DreamHost refuses to hand over Trump protester details to US government
American web hosting provider DreamHost is refusing to hand over the IP addresses of 1.3 million of its users who visited a site used to organise a protest against the inauguration of US president Donald Trump.
The organisation claims that when it was first approached by the DoJ, it asked why the request was so broad. Rather than explain to DreamHost, it filed a motion in court seeking to compel the organisation to hand over the data – a motion it’s currently resisting.
In addition to the IP addresses, the DoJ’s request also covers the contact details, email content and photos of thousands of people who were at the event, according to DreamHost.
In its filing with the Superior Court of the District of Columbia, the DoJ said: “The website was used in the development, planning, advertisement and organisation of a violent riot that occurred in Washington DC on January 20, 2017.”

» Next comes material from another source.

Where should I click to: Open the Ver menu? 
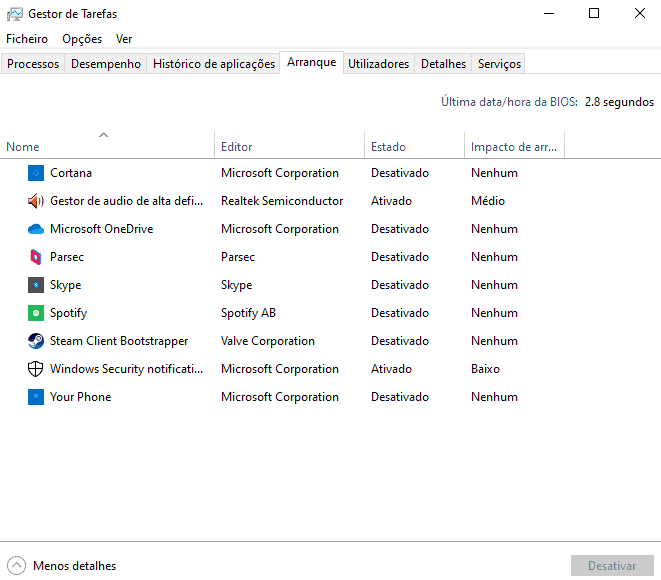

However, the department initially told DreamHost that it only wants the details of one of the company’s customers who used its disruptj20.org site, but it hasn’t explained why it’s taking such a broad, dragnet approach in order to secure this information.
DreamHost has now been called to a hearing on 18 August, where it will need to explain why it won’t hand over the data.
In a blog post, the company said that although it has previously complied with DoJ requests, the “highly untargeted” nature of this new demand has raised concerns.
“This is, in our opinion, a strong example of investigatory overreach and a clear abuse of government authority,” DreamHost said. “As we do in all such cases where the improper collection of data is concerned, we challenged the Department of Justice on its warrant and attempted to quash its demands for this information through reason, logic, and legal process.”
The Electronic Frontier Foundation supported DreamHost’s position, saying the DoJ’s request was uncalled for. “No plausible explanation exists for a search warrant of this breadth, other than to cast a digital dragnet as broadly as possible,” it told the BBC.